### Directive
Copy the lines below verbatim, beginning with the line containing "Task: Open the Help Desk tile with 9" and continuing through the line containing "pyautogui.click(x=1269, y=424)", both included.
BEGIN Data shown
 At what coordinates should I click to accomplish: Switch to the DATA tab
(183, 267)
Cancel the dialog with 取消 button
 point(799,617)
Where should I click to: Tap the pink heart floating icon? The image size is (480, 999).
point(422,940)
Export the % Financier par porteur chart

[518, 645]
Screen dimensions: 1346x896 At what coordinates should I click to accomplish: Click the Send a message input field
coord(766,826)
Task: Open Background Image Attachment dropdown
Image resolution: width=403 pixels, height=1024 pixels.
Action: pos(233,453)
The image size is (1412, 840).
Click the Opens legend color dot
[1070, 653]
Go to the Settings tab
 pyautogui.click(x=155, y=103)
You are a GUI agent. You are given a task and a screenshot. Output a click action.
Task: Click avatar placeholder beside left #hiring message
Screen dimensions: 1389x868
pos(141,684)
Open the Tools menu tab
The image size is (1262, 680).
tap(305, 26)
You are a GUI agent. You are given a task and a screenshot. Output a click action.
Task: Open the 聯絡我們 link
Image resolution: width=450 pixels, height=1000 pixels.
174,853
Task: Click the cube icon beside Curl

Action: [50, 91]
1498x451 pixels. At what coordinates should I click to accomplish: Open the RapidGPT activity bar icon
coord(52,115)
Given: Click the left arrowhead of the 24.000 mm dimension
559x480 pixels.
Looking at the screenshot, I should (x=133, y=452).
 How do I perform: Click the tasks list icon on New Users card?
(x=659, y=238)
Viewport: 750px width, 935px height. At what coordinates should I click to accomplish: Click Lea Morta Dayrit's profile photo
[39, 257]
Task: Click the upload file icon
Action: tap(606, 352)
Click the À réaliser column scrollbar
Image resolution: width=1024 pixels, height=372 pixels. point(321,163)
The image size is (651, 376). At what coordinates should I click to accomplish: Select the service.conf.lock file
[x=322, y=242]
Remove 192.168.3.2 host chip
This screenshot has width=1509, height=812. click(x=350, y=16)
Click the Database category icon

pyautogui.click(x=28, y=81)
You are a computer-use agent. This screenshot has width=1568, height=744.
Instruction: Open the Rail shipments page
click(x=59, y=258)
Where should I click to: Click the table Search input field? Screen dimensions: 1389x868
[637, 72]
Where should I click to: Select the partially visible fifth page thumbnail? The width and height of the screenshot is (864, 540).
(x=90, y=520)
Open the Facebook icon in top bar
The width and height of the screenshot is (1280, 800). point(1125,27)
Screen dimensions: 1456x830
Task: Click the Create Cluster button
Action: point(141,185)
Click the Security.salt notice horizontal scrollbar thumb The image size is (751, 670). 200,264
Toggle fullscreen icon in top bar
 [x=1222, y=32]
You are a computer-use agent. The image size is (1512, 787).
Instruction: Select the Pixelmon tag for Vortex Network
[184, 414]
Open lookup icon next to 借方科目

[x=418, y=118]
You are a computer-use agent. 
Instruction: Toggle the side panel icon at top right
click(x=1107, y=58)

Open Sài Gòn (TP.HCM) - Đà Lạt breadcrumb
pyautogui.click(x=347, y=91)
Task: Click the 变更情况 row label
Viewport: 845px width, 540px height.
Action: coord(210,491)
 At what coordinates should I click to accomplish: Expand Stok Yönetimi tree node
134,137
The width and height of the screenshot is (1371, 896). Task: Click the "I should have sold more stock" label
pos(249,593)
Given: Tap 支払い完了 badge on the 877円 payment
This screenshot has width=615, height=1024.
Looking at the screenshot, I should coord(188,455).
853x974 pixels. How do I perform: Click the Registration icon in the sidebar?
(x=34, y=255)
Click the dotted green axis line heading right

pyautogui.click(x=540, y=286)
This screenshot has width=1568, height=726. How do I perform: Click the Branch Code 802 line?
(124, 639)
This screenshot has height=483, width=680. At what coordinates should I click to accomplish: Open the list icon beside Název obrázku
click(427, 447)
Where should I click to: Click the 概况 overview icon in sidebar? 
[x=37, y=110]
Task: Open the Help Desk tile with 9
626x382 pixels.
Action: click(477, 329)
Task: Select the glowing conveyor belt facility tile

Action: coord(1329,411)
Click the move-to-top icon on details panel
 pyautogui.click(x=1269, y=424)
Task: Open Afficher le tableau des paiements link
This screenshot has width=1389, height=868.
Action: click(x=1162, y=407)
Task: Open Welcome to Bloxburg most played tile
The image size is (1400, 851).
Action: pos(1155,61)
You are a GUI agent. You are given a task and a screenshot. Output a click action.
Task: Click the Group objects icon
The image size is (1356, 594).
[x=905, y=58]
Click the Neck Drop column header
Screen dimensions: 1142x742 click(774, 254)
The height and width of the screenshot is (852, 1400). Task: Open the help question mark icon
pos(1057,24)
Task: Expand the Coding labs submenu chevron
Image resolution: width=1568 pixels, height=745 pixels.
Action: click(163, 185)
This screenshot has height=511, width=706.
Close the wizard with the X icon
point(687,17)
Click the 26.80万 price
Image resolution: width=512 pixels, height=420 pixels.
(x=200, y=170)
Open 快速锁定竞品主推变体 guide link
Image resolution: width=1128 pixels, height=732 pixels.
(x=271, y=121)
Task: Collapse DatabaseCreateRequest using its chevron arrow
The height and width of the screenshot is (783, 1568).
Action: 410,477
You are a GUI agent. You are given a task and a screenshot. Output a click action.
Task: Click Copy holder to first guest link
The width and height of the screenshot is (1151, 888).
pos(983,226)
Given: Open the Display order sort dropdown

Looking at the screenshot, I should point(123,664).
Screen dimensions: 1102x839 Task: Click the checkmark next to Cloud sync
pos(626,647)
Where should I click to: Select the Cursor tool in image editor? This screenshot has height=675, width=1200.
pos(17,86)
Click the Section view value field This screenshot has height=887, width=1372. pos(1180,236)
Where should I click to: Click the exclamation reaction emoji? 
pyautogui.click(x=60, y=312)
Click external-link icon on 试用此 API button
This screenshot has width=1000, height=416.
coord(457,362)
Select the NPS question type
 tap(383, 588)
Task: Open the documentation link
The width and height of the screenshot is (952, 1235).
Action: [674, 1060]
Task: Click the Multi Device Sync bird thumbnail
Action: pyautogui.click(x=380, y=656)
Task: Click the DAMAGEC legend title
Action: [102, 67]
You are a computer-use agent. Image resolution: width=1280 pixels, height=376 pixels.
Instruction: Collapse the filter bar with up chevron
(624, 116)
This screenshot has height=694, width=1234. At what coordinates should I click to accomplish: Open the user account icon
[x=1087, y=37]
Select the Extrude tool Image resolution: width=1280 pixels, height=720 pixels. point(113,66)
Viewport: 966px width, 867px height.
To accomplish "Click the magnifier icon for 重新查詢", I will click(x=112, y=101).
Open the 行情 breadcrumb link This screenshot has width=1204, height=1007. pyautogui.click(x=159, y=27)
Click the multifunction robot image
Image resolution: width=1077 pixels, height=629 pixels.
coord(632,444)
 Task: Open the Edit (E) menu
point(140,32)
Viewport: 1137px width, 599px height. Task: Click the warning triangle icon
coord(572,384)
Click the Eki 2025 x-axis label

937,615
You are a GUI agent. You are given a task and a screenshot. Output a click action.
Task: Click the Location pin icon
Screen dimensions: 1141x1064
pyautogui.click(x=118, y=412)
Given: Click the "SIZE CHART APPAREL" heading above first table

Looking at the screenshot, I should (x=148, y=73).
END Data shown
### Solution to this exercise
Task: Open the Help Desk tile with 9
626x382 pixels.
Action: click(477, 329)
Task: Select the glowing conveyor belt facility tile

Action: coord(1329,411)
Click the move-to-top icon on details panel
 pyautogui.click(x=1269, y=424)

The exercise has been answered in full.